1. The Vesuvian Type.—In this kind of volcano, lavas and fragmental ejections are discharged from a central vent, which is gradually built up by successive eruptions of these materials. As the cone increases in size, parasitic cones appear on its sides, and in the energy and completeness of their phenomena become true volcanoes, almost rivalling their parent mountain. Streams of lava descend upon the lower grounds, while showers of dust and ashes are spread far and wide over the surrounding country.
If a transverse section could be made of a modern Vesuvian cone, the volcanic pile would be found to consist of alternations of lavas and tuffs, thickest at the centre, and thinning away in all directions. At some distance from the crater, these volcanic materials might be seen to include layers of soil and remains of land-vegetation, marking pauses between the eruptions, during which soil accumulated and plants sprang up upon it. Where the lavas and ashes had made their way into sheets of fresh water or into the sea, they would probably be found interstratified with layers of ordinary sediment containing remains of the animal or vegetable life of the time.
Fig. 16.—Effects of denudation on a Vesuvian cone.
Conceive now the effects of prolonged denudation upon such a pile of volcanic rocks. The cone will eventually be worn down, the crater will disappear, and the only relics of the eruptive orifice may be the top of the central lava-column and of any fragmental materials that solidified within the vent ([Fig. 16]). The waste will, on the whole, be greater at the cone than on the more level areas beyond. It might, in course of time, reach the original surface of the ground on which the volcano built up its heap of ejected material. The central lava-plug might thus be left as an isolated eminence rising from a platform of older non-volcanic rocks, and the distance between it and the dwindling sheets of lava and tuff which came out of it would then be continually increased as their outcrop receded under constant degradation.

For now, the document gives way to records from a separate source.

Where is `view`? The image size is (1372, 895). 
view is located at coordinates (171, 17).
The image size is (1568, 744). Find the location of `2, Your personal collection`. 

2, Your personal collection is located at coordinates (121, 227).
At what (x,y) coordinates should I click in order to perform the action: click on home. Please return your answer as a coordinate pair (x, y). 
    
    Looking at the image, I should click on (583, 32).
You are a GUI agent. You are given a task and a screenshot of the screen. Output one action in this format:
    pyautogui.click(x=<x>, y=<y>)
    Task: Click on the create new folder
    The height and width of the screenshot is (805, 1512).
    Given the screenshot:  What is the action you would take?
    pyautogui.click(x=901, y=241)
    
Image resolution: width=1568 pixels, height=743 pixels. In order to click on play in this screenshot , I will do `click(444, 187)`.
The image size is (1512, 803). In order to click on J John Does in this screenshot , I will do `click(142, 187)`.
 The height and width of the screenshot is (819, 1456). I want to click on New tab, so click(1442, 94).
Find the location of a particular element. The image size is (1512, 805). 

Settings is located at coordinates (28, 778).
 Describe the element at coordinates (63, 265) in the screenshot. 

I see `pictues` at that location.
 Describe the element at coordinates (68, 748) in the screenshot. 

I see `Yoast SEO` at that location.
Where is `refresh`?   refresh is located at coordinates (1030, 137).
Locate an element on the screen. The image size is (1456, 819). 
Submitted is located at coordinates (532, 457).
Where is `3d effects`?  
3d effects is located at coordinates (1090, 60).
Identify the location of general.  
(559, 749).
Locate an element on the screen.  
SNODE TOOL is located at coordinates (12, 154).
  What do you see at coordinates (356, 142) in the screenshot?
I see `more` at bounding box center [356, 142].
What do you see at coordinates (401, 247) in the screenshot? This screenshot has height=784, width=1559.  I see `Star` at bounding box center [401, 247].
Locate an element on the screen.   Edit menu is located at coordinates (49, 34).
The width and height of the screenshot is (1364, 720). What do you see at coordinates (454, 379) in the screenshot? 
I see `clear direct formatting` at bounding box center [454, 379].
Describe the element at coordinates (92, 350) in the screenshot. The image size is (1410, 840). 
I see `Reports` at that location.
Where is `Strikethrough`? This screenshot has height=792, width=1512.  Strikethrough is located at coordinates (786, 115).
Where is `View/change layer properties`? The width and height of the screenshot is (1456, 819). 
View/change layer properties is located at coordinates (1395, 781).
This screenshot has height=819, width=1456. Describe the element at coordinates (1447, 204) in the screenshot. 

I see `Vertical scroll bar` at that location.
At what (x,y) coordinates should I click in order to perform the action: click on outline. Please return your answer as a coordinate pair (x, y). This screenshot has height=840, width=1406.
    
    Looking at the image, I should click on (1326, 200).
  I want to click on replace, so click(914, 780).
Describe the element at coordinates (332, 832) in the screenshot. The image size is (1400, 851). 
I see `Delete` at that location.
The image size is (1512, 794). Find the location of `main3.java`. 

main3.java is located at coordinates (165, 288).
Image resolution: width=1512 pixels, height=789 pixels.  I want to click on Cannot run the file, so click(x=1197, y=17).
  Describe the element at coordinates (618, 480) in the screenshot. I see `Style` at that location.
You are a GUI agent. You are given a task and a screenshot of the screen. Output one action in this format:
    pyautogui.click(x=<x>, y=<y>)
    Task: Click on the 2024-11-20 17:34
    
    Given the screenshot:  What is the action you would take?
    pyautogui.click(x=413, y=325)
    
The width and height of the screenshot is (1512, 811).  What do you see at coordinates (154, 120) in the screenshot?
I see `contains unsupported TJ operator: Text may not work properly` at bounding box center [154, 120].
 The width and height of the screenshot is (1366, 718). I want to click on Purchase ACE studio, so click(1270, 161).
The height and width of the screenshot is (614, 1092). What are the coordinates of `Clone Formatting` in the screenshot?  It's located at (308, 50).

This piece of volcanic history is diagrammatically illustrated in [Fig. 16]. The original forms of the central volcano and of its parasitic cones are suggested by the dotted lines in the upper half of the Figure. All this upper portion has been removed by denudation, and the present surface of the ground is shown by the uppermost continuous line. The general structure of the volcanic pile is indicated underneath that line—the lenticular sheets of lava and tuff (l, l), the dykes (d, d), and the lavas (p, p) and agglomerates (a, a) of the central vent and of the subordinate cones.
The waste, though greatest on the higher ground of the great cone, would not stop there. It would extend over the flatter area around the volcano. Streams flowing over the plain would cut their way down through the lavas and tuffs, eroding ravines in them, and leaving them in detached and ever diminishing outliers on the crests of the intervening ridges. We can easily picture a time when the last of these relics would have been worn away, and when every vestige of the volcanic ejections would have been removed, save the lava-column marking the site of the former vent.